(Saved data entries)
┌──

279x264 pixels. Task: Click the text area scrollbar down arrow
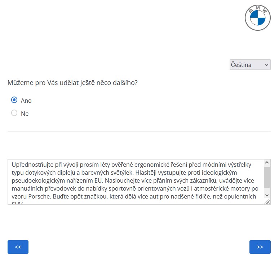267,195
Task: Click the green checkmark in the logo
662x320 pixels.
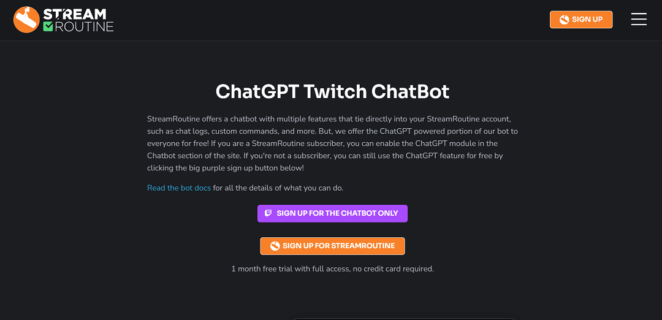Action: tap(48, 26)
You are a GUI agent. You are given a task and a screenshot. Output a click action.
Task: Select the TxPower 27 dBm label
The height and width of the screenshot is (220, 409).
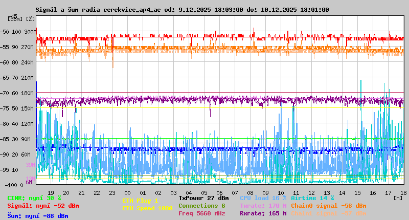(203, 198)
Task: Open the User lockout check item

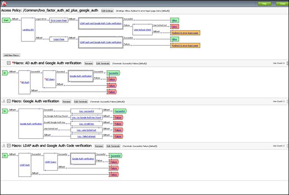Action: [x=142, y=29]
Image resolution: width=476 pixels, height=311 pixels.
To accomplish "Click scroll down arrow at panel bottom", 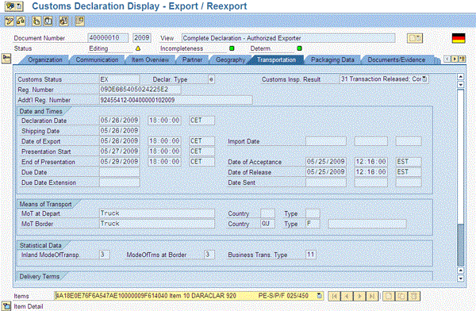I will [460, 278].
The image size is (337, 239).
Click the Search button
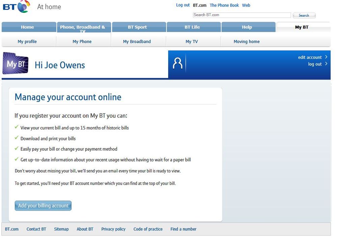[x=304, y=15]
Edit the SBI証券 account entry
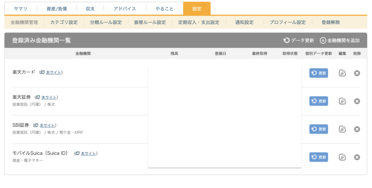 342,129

└──

» Exercise goal
What is needed here is an exact copy of the lines from the line containing "Click the Search button" through the end of the records, with every picture left out.

» Exercise response
Click the Search button
[x=304, y=15]
Edit the SBI証券 account entry
 342,129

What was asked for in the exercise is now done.